From destroying the field at the REV Cycle Race, to winning two rounds of the Dynamo Team Championship, one of which saw her take on the strength of Cycling New Zealand’s national team, Amelia Watkinson has been a phenomena this season.  We decided it was time that we knew a little bit more about her.

RC: Where did sport start for you?

Amelia:  I got paid to take the neighbour’s dog for a walk, the energy levels of the dog meant it was easier to run. I was already fit from being fully involved in all the team sports available. This unintentional training seemed to give me the extra gains I needed and I started doing well in school cross country races and competitive sport started from there.

RC:  Was triathlon an immediate thing or did it gradually progress and develop?

Amelia:  At 16 Jo Lawn (10xIronman champ) moved in down the road and I took an interest in them going past every day on the bike or running.  I used to invite myself around for daily chats, soon they persuaded me to buy my first bike.  I was lucky that cycling was a big sport at school, we had 20 girls turning up to 3 training sessions a week and once I learnt to clip in and out (which took me a good six months) I was able to do my first triathlon. 

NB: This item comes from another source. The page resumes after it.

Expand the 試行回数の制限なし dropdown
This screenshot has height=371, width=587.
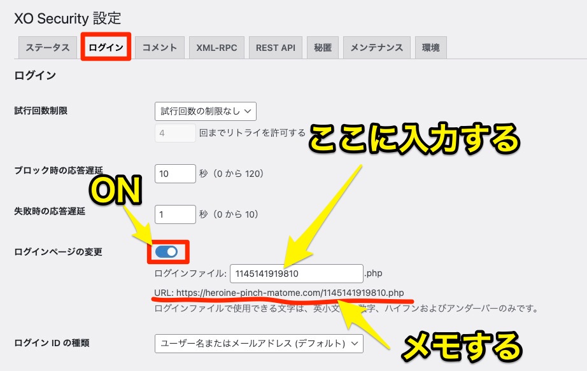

RC:  You are forging a career as a professional triathlete.  What are the challenges of having to be excellent at three disciplines?

Amelia:  Yes half Ironman distance triathlon (1.9km swim, 90km bike ,21.1km run) is where my aspirations lie.  I’ll be racing Asia Pacific Championships in August this year and hope to podium at the World Championships in Tennessee 2017. 

I like the aspect of having 3 disciplines to train for, it adds variety and an element of cross training.  There’s only so many hours of training you can do and it’s difficult to get in the key workouts across all 3 disciplines so unfortunately one of the disciplines has to slip into maintenance mode at different times throughout the year and this is often dictated by injury.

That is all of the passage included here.